* [Trecho do documento]:
As rodovias do país são, com frequência, cenário de acidentes graves e mortes causadas por imprudência ao volante. E os seres humanos não são as únicas vítimas dessa sina trágica. Motoristas que trafegam por todos os cantos do país percebem uma grande quantidade de animais mortos nos acostamentos ou até mesmo na própria pista por onde o tráfego precisa fluir. Muitos deles são representantes de espécies em extinção, ou fazem parte da fauna que predomina em cada lugar. Para mapear e reduzir essa agressão aos bichos que caracterizam o cerrado, o Instituto Brasília Ambiental (Ibram) criou o projeto Rodofauna, com o intuito de monitorar as regiões onde se concentram as principais unidades de conservação do Distrito Federal.
Desde fevereiro, 206 animais, silvestres e domésticos, já foram atropelados nas vias que circundam áreas de proteção do DF. O levantamento é feito por dois biólogos, um veterinário, um geógrafo e um químico, que se alternam na missão de percorrer 140 quilômetros de rodovias, duas vezes por semana, em busca de corpos dos animais. A cada saída, três integrantes do time perscrutam as pistas em busca de animais mortos e vivos(1) - já que esses são possíveis predadores.
Quando encontram as carcaças de animais, eles marcam a localização exata no Global Position System (GPS), para depois calcular as estatísticas de mortalidade em cada um dos locais visitados. Sempre que sai a campo, a equipe carrega câmeras fotográficas, trena, binóculos, luvas e pinças. "Deixamos o animal na vegetação próxima à pista, para que os animais carniceiros que se alimentam deles não sejam atropelados também. Não interferimos mais, já que eles fazem parte de uma cadeia", ressaltou Rodrigo Augusto Lima Santos, biólogo do Ibram e coordenador do projeto. Segundo ele, estudos comprovam que a principal causa mortis de animais silvestres é o tráfico, seguida dos atropelamentos e da caça.
Estação Ecológica
De fevereiro até a primeira semana de agosto, o Ibram já encontrou 147 espécimes silvestres atropeladas, o que corresponde a 71% das vítimas, e 59 animais domésticos, equivalentes a 29% do total. Entre os silvestres, 47% são aves; 30%, répteis e os 23% pertencem à classe dos mamíferos. O local mais problemático fica nas proximidades da Estação Ecológica Águas Emendadas. Em 2002, há registros de que 66 animais foram mortos no local. Quatro anos depois, esse número caiu para 145. "Não sabemos se está havendo menos atropelamentos ou se os animais estão mais raros na natureza", refletiu o biólogo do Ibram. Nesse período, já foram encontrados três espécimes de lobos-guarás e duas jaritatacas, animais ameaçados de extinção.
O projeto terá duração de um ano e, após concluído, deverá ser transformado em ação para reduzir os danos à fauna. O órgão do governo pretende elaborar fôlderes, fazer blitzes educativas nas redondezas dessas áreas de risco, propor a instalação de placas de sinalização e sugerir caminhos alternativos para a travessia de fauna. "Muitos carros e caminhões passam em velocidade tão alta que chegam a balançar a estrada. É preciso estimular a sensibilidade para a questão dos animais silvestres nas estradas, problema que pouca gente conhece", constatou Lima Santos.

* [Detalhes do problema]: Copie sem nenhuma mudança a parte do texto sobre animais atropelados nas rodovias que começa nas palavras "Desde fevereiro, 206" e vai até "são possíveis predadores.", incluindo essas palavras.

* [Informações fornecidas]:
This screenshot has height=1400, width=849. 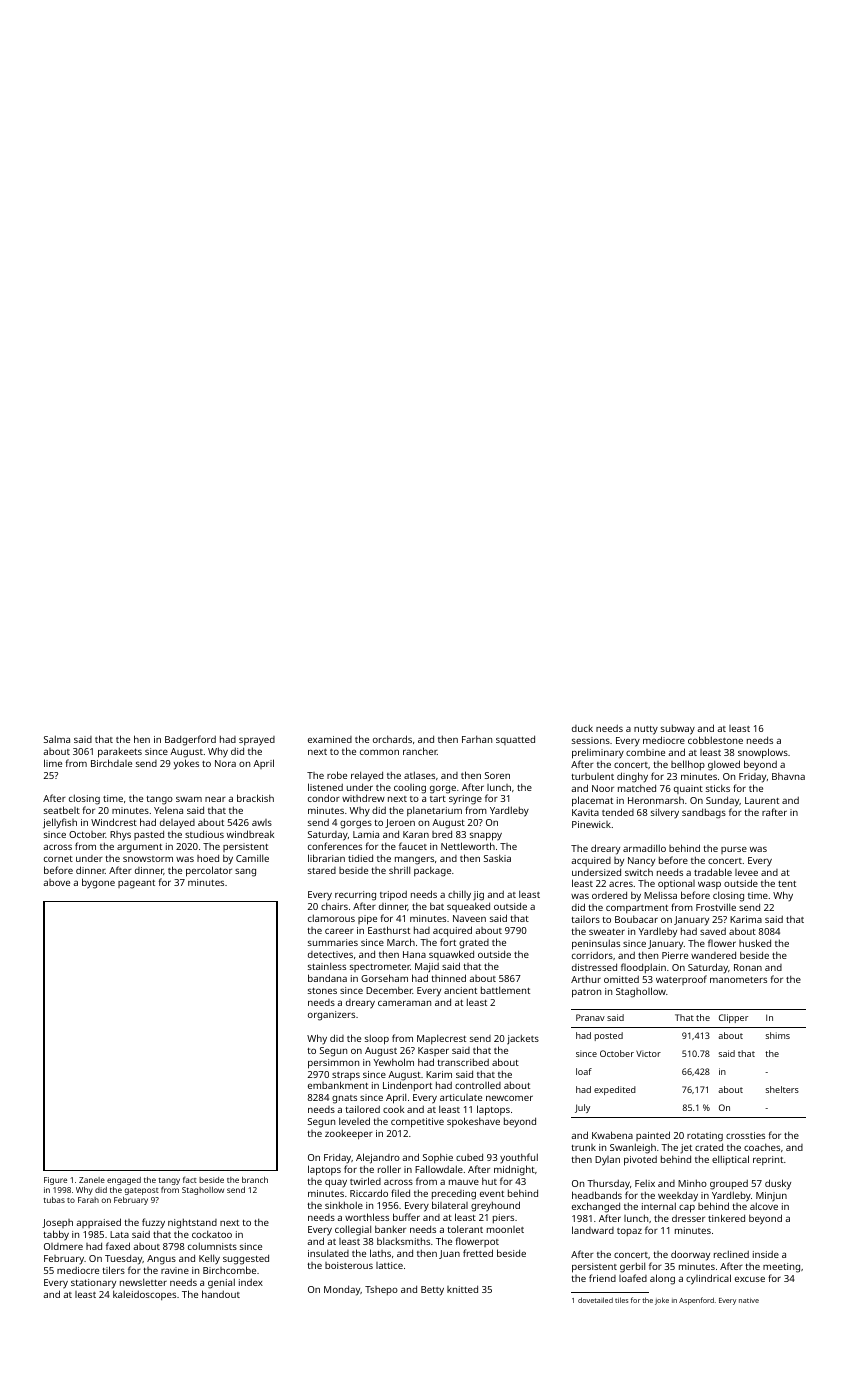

* [Resposta do exercício]:
Desde fevereiro, 206 animais, silvestres e domésticos, já foram atropelados nas vias que circundam áreas de proteção do DF. O levantamento é feito por dois biólogos, um veterinário, um geógrafo e um químico, que se alternam na missão de percorrer 140 quilômetros de rodovias, duas vezes por semana, em busca de corpos dos animais. A cada saída, três integrantes do time perscrutam as pistas em busca de animais mortos e vivos(1) - já que esses são possíveis predadores.